Not just "semantically", of course. Legally. A person who commits homicide in self-defence will be found not guilty of culpable homicide, which is what is a criminal offence.

The Canadian Criminal Code, for instance, says:

222. (1) A person commits homicide when, directly or indirectly,
by any means, he causes the death of a human being.
(2) Homicide is culpable or not culpable.
(3) Homicide that is not culpable is not an offence.
(4) Culpable homicide is murder or manslaughter or infanticide.

Self-defence is a justification for committing an act that would be an offence if it were culpable. (Just as "colour of right" is a justification for taking something that belongs to one from someone else, etc.)

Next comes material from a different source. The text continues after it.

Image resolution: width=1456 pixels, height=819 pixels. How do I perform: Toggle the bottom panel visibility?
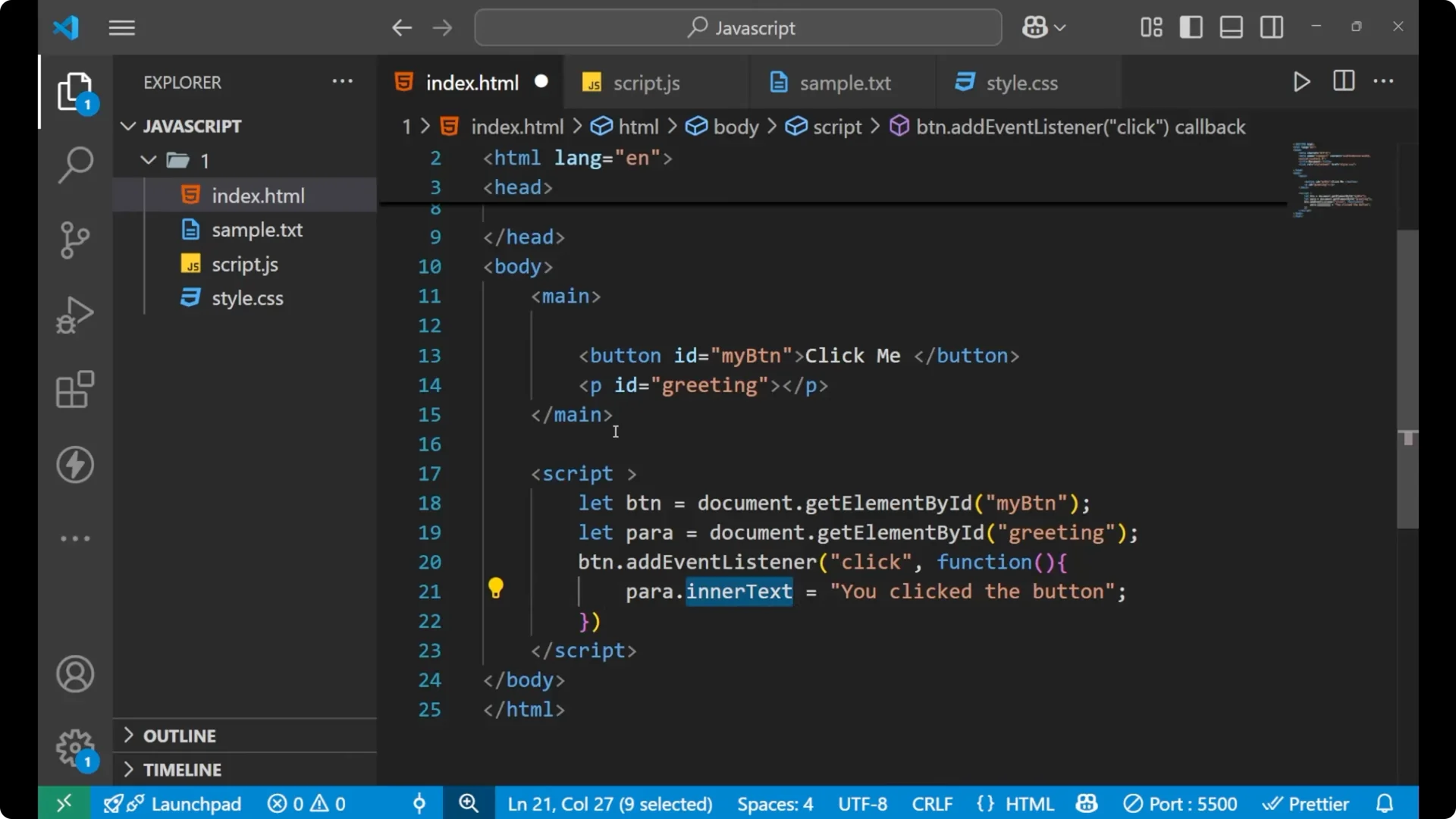(x=1231, y=27)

34. (1) Every one who is unlawfully assaulted without having
provoked the assault is justified in repelling force by force
if the force he uses is not intended to cause death or
grievous bodily harm and is no more than is necessary to
enable him to defend himself.
(2) Every one who is unlawfully assaulted and who causes death
or grievous bodily harm in repelling the assault is justified
if
(a) he causes it under reasonable apprehension of death or
grievous bodily harm from the violence with which the assault
was originally made or with which the assailant pursues his
purposes; and
(b) he believes, on reasonable grounds, that he cannot
otherwise preserve himself from death or grievous bodily harm.


I find the choice of that word interesting

There really just isn't another word. "Homicide" means "the killing of a human being". That's what happened. I can't think of another, equally or less neutral, word (or phrase) to describe what happened, myself.

the reporter chooses to refer to what appears to be self defense as a homicide

No, the reporter chose to refer to what happened by the term that applies to what happened. "Self-defence" isn't even an accurate description of what happened -- something actually has to be done in self-defence. "Self-defence" is just a concept -- what would "a self-defence" be? And to call what happened a homicide in self-defence would be to state a judgment or opinion of what happened, which isn't really the reporter's to state, since the reporter wasn't there.

Self-defence is one of those affirmative thingies: a person who asserts it has the burden of proving it (generally on a balance of probabilities). Of course, as for any other evidentiary issue, no "finding" actually determines the reality of what happened: someone could be found to have acted in self-defence when s/he did no such thing, or found to have had no justification for what s/he did when s/he did in fact have justification.

The reporter can, eventually, report the determination made by any prosecutor or court that makes the decision as to whether to prosecute or convict, i.e. as to whether the prosecutor/court is satisfied that the homicide was committed in self-defence. What remains is that the homicide itself was (apparently) a known fact at the time of the report, while the "self-defence" was not (and might never be known, to anyone but the person who pulled the trigger).